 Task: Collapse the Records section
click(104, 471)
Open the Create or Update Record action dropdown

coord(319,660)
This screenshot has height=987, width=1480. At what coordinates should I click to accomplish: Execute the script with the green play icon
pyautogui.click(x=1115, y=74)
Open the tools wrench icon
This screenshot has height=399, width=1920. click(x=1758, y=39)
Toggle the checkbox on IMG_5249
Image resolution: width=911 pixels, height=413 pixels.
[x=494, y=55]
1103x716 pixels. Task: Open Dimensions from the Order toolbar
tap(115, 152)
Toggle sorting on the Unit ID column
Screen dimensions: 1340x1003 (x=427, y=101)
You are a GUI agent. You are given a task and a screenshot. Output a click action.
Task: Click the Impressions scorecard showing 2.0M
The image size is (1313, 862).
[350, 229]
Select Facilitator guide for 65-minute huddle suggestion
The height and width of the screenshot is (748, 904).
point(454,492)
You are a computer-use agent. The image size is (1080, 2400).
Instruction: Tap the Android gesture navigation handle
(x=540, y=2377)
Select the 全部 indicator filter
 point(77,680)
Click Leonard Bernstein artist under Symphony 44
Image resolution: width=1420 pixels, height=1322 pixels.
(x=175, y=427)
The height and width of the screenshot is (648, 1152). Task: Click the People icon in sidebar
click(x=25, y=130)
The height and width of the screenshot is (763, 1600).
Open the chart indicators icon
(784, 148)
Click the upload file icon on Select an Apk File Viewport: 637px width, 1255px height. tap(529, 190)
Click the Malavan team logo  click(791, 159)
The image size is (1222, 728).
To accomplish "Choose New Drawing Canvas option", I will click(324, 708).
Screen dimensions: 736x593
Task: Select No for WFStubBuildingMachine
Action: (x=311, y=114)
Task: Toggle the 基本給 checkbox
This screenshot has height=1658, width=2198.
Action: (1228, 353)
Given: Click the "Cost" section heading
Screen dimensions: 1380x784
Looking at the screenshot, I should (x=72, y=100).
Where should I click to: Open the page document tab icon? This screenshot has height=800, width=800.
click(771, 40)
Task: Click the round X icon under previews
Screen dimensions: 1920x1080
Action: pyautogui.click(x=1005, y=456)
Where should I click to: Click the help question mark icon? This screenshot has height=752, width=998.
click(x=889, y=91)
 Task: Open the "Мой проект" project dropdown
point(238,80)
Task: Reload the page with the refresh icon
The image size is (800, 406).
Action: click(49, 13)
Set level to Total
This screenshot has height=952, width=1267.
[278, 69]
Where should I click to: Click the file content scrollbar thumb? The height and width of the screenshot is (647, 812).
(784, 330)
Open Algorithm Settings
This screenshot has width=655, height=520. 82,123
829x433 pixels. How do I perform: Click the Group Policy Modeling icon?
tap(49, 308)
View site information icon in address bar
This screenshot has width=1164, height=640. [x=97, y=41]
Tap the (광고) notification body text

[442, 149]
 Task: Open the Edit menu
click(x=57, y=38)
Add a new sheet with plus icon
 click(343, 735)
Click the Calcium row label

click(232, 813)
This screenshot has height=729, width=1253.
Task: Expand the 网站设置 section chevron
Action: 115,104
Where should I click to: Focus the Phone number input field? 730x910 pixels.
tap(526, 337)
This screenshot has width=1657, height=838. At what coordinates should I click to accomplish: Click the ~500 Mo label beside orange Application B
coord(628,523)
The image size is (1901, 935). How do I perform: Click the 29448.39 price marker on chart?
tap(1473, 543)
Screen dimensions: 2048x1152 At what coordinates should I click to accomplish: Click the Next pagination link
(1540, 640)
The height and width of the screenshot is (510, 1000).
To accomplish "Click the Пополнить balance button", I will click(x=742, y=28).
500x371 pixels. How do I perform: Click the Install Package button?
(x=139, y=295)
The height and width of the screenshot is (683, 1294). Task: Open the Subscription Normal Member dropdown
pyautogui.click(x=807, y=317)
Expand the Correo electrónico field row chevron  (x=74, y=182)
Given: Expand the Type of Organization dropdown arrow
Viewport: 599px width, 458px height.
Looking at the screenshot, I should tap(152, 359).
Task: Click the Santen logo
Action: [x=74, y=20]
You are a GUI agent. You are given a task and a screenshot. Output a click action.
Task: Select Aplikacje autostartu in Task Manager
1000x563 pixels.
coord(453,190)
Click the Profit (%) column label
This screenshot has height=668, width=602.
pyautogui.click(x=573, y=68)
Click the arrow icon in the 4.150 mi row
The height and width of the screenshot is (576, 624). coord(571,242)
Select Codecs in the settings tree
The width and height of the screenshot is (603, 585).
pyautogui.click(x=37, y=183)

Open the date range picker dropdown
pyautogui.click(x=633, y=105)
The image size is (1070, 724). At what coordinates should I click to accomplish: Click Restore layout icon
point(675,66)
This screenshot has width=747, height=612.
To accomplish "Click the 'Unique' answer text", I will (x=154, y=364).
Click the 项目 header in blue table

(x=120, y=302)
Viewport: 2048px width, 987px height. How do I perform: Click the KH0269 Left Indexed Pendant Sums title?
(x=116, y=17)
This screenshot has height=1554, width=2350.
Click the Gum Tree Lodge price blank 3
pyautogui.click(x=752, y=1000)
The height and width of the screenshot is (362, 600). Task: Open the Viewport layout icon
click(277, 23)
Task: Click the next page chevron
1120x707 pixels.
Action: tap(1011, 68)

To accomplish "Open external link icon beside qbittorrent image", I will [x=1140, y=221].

------------------------------

* _Objective_: Copy out verbatim the lines in the records above, from the line with "Task: Open the Edit menu" through the line with "tap(1473, 543)".

* _Complete response_:
 Task: Open the Edit menu
click(x=57, y=38)
Add a new sheet with plus icon
 click(343, 735)
Click the Calcium row label

click(232, 813)
This screenshot has height=729, width=1253.
Task: Expand the 网站设置 section chevron
Action: 115,104
Where should I click to: Focus the Phone number input field? 730x910 pixels.
tap(526, 337)
This screenshot has width=1657, height=838. At what coordinates should I click to accomplish: Click the ~500 Mo label beside orange Application B
coord(628,523)
The image size is (1901, 935). How do I perform: Click the 29448.39 price marker on chart?
tap(1473, 543)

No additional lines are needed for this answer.